Task to complete:
Retyping the data exactly is the task. Include every line.

*** Opening of Supplied data ***

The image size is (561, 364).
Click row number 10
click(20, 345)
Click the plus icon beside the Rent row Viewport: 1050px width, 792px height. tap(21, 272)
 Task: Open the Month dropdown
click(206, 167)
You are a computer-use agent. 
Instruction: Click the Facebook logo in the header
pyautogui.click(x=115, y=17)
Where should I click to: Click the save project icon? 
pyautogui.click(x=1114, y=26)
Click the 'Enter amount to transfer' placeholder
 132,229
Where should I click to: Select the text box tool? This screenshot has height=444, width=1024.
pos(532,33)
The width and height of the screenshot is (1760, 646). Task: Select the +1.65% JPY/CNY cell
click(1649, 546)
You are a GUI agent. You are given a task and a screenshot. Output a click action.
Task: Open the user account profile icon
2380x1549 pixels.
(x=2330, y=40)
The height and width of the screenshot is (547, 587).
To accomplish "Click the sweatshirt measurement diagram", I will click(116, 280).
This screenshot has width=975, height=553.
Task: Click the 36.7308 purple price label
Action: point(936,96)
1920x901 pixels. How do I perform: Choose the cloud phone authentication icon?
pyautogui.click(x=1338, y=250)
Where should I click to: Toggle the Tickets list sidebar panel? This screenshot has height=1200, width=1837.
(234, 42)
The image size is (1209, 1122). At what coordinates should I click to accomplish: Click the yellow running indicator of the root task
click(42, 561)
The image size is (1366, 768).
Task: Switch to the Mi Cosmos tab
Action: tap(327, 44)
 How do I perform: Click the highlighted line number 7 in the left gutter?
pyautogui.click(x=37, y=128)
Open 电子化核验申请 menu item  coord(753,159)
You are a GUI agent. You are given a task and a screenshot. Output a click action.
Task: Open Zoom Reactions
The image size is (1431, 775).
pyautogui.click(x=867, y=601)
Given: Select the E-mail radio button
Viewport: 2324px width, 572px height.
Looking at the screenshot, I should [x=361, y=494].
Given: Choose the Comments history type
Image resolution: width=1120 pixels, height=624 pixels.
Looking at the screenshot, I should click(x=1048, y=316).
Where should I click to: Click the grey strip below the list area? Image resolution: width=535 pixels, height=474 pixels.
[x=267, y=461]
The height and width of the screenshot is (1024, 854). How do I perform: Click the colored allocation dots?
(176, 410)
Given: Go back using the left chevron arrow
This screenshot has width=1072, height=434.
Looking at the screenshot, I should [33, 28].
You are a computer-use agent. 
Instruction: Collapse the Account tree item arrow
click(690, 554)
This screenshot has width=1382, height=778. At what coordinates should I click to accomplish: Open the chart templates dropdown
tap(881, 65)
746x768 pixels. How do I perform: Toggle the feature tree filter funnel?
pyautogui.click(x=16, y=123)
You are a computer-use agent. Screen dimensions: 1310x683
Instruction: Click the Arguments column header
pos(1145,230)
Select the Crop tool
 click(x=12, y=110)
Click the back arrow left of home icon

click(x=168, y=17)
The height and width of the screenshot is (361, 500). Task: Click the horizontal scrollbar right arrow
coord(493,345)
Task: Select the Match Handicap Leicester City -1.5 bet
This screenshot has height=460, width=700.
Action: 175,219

*** Close of Supplied data ***

Task solution:
The image size is (561, 364).
Click row number 10
click(20, 345)
Click the plus icon beside the Rent row Viewport: 1050px width, 792px height. tap(21, 272)
 Task: Open the Month dropdown
click(206, 167)
You are a computer-use agent. 
Instruction: Click the Facebook logo in the header
pyautogui.click(x=115, y=17)
Where should I click to: Click the save project icon? 
pyautogui.click(x=1114, y=26)
Click the 'Enter amount to transfer' placeholder
 132,229
Where should I click to: Select the text box tool? This screenshot has height=444, width=1024.
pos(532,33)
The width and height of the screenshot is (1760, 646). Task: Select the +1.65% JPY/CNY cell
click(1649, 546)
You are a GUI agent. You are given a task and a screenshot. Output a click action.
Task: Open the user account profile icon
2380x1549 pixels.
(x=2330, y=40)
The height and width of the screenshot is (547, 587).
To accomplish "Click the sweatshirt measurement diagram", I will click(116, 280).
This screenshot has width=975, height=553.
Task: Click the 36.7308 purple price label
Action: point(936,96)
1920x901 pixels. How do I perform: Choose the cloud phone authentication icon?
pyautogui.click(x=1338, y=250)
Where should I click to: Toggle the Tickets list sidebar panel? This screenshot has height=1200, width=1837.
(234, 42)
The image size is (1209, 1122). At what coordinates should I click to accomplish: Click the yellow running indicator of the root task
click(42, 561)
The image size is (1366, 768).
Task: Switch to the Mi Cosmos tab
Action: tap(327, 44)
 How do I perform: Click the highlighted line number 7 in the left gutter?
pyautogui.click(x=37, y=128)
Open 电子化核验申请 menu item  coord(753,159)
You are a GUI agent. You are given a task and a screenshot. Output a click action.
Task: Open Zoom Reactions
The image size is (1431, 775).
pyautogui.click(x=867, y=601)
Given: Select the E-mail radio button
Viewport: 2324px width, 572px height.
Looking at the screenshot, I should [x=361, y=494].
Given: Choose the Comments history type
Image resolution: width=1120 pixels, height=624 pixels.
Looking at the screenshot, I should click(x=1048, y=316).
Where should I click to: Click the grey strip below the list area? Image resolution: width=535 pixels, height=474 pixels.
[x=267, y=461]
The height and width of the screenshot is (1024, 854). How do I perform: Click the colored allocation dots?
(176, 410)
Given: Go back using the left chevron arrow
This screenshot has width=1072, height=434.
Looking at the screenshot, I should [33, 28].
You are a computer-use agent. 
Instruction: Collapse the Account tree item arrow
click(690, 554)
This screenshot has width=1382, height=778. At what coordinates should I click to accomplish: Open the chart templates dropdown
tap(881, 65)
746x768 pixels. How do I perform: Toggle the feature tree filter funnel?
pyautogui.click(x=16, y=123)
You are a computer-use agent. Screen dimensions: 1310x683
Instruction: Click the Arguments column header
pos(1145,230)
Select the Crop tool
 click(x=12, y=110)
Click the back arrow left of home icon

click(x=168, y=17)
The height and width of the screenshot is (361, 500). Task: Click the horizontal scrollbar right arrow
coord(493,345)
Task: Select the Match Handicap Leicester City -1.5 bet
This screenshot has height=460, width=700.
Action: 175,219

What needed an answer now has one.